PROVIDED PASSAGE:
Perranporth is a popular family holiday destination. A wide sandy beach, Perran Beach, extends northeast of the town for about approximately 2 mi to Ligger Point. The beach faces west onto Perran Bay and the Atlantic Ocean and is a popular surfing location. There are lifeguard beach patrols from May to September and the beach is generally safe for bathing, although there are dangerous rip currents around Chapel Rock at ebb tides. Perran Sands is a sprawling holiday camp and caravan site to the north of the town centre.

At the south end of the beach are cliffs with natural arches, natural stacks and tin-mining adits. There is a youth hostel above the cliffs at Droskyn Point. Nearby is the 19th-century Droskyn Castle, formerly a hotel and now divided into apartments.

===Protected areas===
Perran beach is backed by extensive sand dunes which reach nearly a mile inland. Known as Penhale Sands, the dunes are used for orienteering competitions, and there is an 18-hole links golf course.

YOUR TASKS:
A. According to the passage about Perranporth, during which months do lifeguards patrol the beach?
B. Repeat the stretch of the Perranporth passage from "At the south" through "links golf course.".
The records are separate material with no connection to the passage about Perranporth.

[Records in a dataset]
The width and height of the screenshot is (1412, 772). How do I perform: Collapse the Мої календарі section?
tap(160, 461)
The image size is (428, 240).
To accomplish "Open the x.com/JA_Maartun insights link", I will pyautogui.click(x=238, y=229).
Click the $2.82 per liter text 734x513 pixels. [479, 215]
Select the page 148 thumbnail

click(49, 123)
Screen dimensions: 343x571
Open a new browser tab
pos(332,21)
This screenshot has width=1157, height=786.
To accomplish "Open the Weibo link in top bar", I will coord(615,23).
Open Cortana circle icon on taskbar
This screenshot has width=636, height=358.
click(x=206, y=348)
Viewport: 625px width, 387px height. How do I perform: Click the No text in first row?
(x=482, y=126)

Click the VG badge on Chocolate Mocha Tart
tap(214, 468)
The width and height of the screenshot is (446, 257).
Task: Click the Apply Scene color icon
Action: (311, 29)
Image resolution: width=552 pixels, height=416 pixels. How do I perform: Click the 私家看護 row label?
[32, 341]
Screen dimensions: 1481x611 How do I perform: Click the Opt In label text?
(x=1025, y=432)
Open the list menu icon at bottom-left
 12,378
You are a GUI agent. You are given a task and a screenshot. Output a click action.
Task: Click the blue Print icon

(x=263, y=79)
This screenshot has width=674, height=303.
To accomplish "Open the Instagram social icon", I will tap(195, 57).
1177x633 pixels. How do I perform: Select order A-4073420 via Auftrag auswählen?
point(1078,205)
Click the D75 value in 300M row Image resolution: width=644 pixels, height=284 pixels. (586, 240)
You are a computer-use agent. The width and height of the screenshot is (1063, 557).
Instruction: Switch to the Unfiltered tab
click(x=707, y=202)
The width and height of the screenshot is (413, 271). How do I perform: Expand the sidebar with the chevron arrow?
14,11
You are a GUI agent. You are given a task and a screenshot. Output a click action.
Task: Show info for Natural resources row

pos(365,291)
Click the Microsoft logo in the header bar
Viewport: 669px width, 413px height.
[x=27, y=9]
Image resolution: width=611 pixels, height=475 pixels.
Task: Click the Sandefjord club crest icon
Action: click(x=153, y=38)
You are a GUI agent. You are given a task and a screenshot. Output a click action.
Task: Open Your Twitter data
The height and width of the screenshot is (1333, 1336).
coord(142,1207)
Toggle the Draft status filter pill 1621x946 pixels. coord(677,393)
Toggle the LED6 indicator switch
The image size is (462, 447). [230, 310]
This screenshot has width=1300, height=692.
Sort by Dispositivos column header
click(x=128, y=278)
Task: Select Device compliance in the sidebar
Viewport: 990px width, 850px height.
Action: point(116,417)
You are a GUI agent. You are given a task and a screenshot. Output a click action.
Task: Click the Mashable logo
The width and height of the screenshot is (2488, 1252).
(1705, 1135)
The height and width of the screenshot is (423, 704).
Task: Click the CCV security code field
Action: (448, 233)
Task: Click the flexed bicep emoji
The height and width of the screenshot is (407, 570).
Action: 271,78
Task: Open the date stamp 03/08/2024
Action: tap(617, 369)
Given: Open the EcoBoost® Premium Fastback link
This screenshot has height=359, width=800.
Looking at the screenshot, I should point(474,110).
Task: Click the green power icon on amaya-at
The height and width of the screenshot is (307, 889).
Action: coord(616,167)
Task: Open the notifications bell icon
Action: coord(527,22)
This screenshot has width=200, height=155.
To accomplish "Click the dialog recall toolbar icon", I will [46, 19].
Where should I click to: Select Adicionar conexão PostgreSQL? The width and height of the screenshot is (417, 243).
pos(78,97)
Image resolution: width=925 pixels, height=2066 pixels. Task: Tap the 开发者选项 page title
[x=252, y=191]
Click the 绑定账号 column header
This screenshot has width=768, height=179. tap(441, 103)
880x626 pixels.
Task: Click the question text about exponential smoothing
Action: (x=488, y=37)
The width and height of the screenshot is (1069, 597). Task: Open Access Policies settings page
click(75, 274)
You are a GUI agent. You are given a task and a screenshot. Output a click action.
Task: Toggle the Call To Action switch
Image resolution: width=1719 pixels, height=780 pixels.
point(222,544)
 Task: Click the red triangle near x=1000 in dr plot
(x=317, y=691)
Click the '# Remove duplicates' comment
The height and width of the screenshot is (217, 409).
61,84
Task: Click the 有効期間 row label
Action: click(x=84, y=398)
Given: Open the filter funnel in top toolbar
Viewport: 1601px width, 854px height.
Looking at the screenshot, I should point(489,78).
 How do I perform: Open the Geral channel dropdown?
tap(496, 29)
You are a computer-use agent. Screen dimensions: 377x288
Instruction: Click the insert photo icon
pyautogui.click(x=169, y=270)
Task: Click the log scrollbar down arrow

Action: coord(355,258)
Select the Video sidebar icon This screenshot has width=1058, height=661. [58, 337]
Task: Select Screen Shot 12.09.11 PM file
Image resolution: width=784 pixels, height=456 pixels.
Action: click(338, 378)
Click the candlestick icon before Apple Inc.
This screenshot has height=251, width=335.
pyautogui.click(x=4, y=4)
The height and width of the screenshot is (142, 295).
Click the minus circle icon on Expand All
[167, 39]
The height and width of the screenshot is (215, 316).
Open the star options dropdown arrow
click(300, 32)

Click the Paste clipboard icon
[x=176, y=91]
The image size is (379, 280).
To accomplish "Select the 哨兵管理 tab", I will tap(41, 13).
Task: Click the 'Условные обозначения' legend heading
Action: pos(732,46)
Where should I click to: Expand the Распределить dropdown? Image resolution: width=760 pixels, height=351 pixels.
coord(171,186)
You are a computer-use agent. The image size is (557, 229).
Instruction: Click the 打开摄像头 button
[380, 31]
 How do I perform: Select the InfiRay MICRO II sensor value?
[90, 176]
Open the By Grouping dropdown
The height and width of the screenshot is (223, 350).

SOLUTIONS:
A. From May to September.

B.
At the south end of the beach are cliffs with natural arches, natural stacks and tin-mining adits. There is a youth hostel above the cliffs at Droskyn Point. Nearby is the 19th-century Droskyn Castle, formerly a hotel and now divided into apartments.

===Protected areas===
Perran beach is backed by extensive sand dunes which reach nearly a mile inland. Known as Penhale Sands, the dunes are used for orienteering competitions, and there is an 18-hole links golf course.